Des incidents sont à déplorer en Kabylie. A Béjaïa, Abdelmalek Sellal, directeur de campagne de Bouteflika, a été empêché, ce dimanche, de tenir son meeting par des masses en furie qui criait à tue-tête : « Djazair horra dimocratia »(l’Algérie libre et démocratique). Plusieurs dizaines de citoyens se sont rassemblés devant la Maison de la culture de la ville pour s’opposer catégoriquement au quatrième mandat, avant que la manifestation ne se transforme en affrontements entre policiers et manifestants qui ont déversé leur fiel sur tout ce qui symbolise l’état. Résultat : la Maison de la culture incendiée et plusieurs édifices publics touchés, sans compter les blessés.

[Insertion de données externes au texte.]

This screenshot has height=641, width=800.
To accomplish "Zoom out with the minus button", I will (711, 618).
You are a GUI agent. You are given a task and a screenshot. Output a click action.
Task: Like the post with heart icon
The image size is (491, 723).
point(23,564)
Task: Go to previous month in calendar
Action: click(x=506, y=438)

Le représentant du candidat Abdelaziz Bouteflika a néanmoins réussi à tenir son meeting à Tizi-Ouzou, en raison d’un important dispositif de sécurité mis en place pour empêcher tout dérapage. Des manifestants, pour la plupart étudiants, brandissaient des cartes et scandaient : « pouvoir assassin ! ». Ceux-ci avaient lancé un appel, il y a quelques jours, à un rassemblement devant la Maison de la culture pour « dénoncer une farce électorale d’un candidat absent des radars, effectuée avec l’argent du contribuable » et dire « non à la propagande qui veut faire du pays une dictature révolue ». « Nous continuons de persister dans notre démarche et opposons un non catégorique à cette mascarade durant laquelle des sommes faramineuses sont dépensées. Cet argent est le nôtre, si on l’utilise à bon escient on pourra aisément sortir la tête de l’eau », fait remarquer un étudiant de Tizi-Ouzou.

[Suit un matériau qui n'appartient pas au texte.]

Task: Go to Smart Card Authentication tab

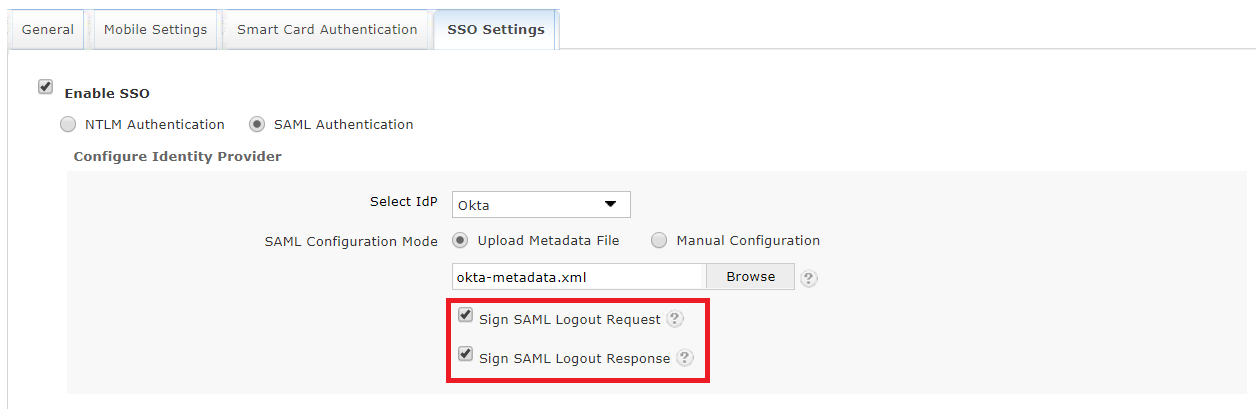Action: click(327, 29)

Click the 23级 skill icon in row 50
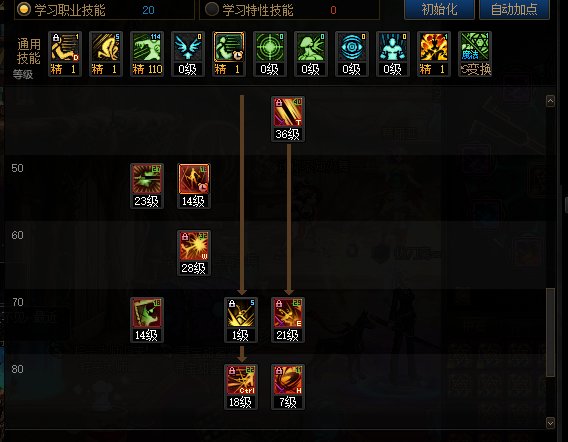click(147, 186)
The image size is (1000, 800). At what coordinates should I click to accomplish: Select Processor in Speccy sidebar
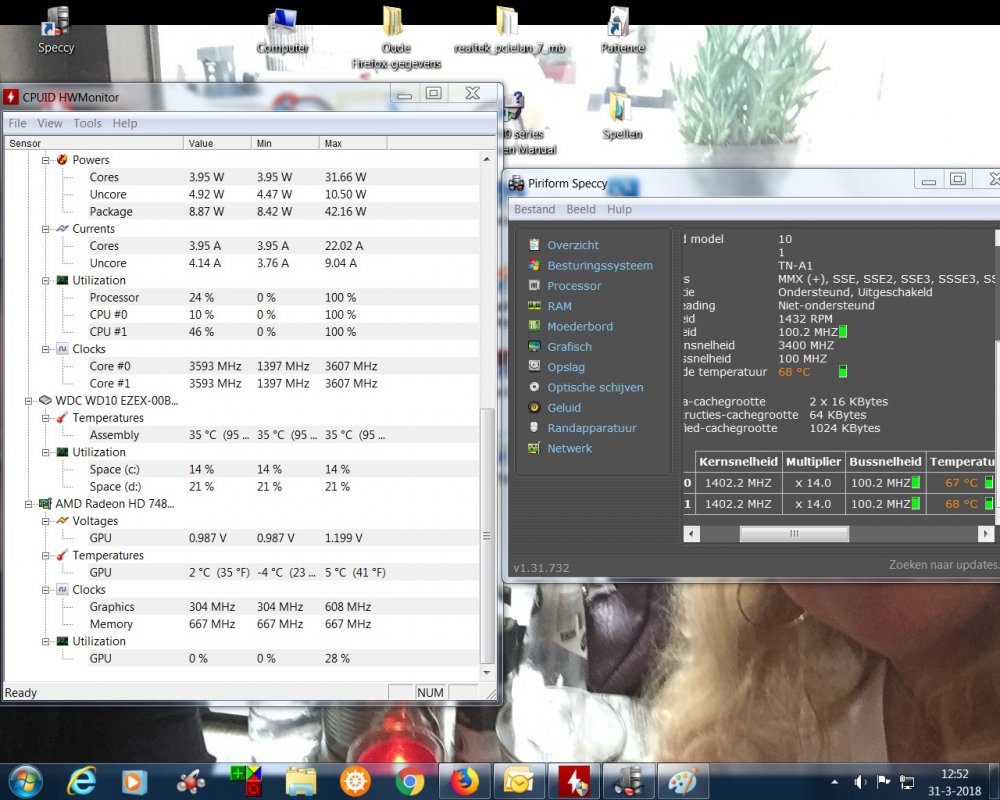pyautogui.click(x=573, y=286)
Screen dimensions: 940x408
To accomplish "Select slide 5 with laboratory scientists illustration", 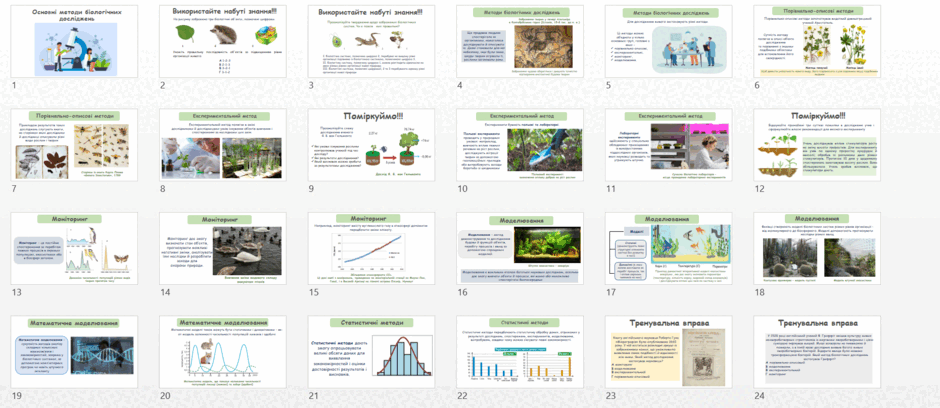I will click(668, 41).
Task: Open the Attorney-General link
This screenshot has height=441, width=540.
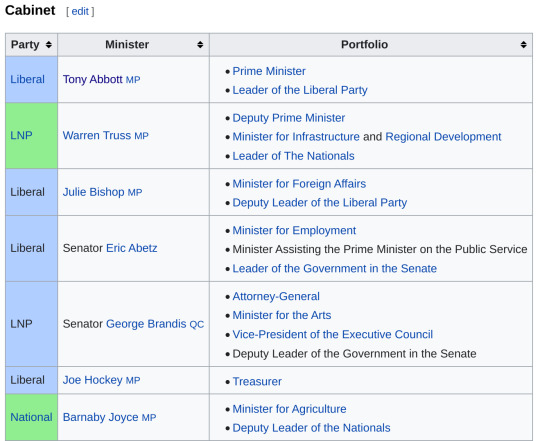Action: coord(276,296)
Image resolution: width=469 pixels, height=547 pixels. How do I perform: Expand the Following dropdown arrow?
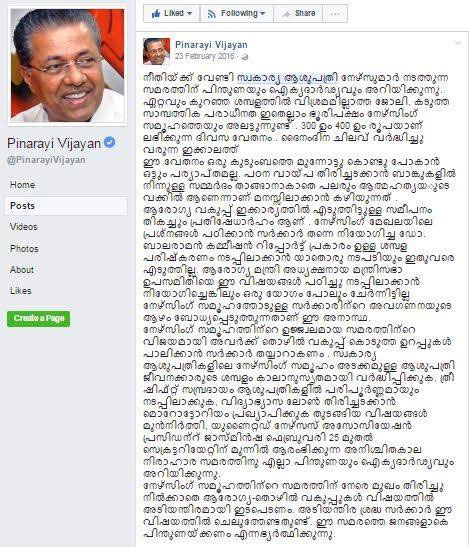pyautogui.click(x=263, y=14)
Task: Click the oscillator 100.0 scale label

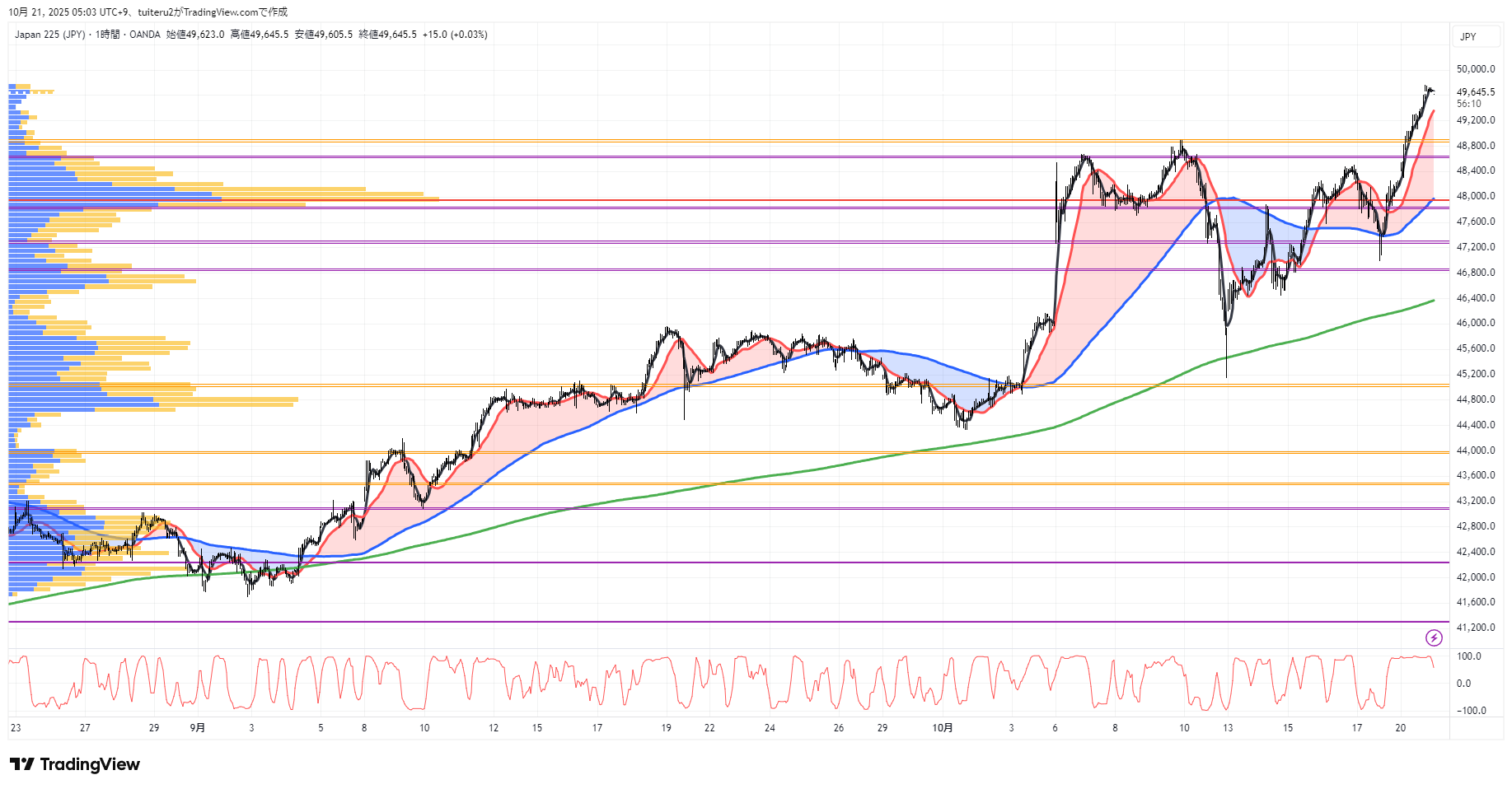Action: click(1468, 656)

La « surmédiatisation » de la présidentielle par les médias publics, notamment la télévision, n’a pas réussi à retenir l’attention de la rue ni éveiller sa conscience sur sa particularité. Si ce n’est les quelques affiches qui ornent les murs des cités ici et là à travers le territoire, rien n’indique qu’un événement marquant se prépare.

« L’ambiance n’est pas au grand jour et les citoyens sont partis du principe que les résultats sont connus d’avance, ce qui renseigne un peu sur la morosité qui empreint les préparatifs de cette importante joute pour l’avenir du pays », affirme Mohamed R., écrivain et journaliste à la Maison de la presse Tahar Djaout à Alger.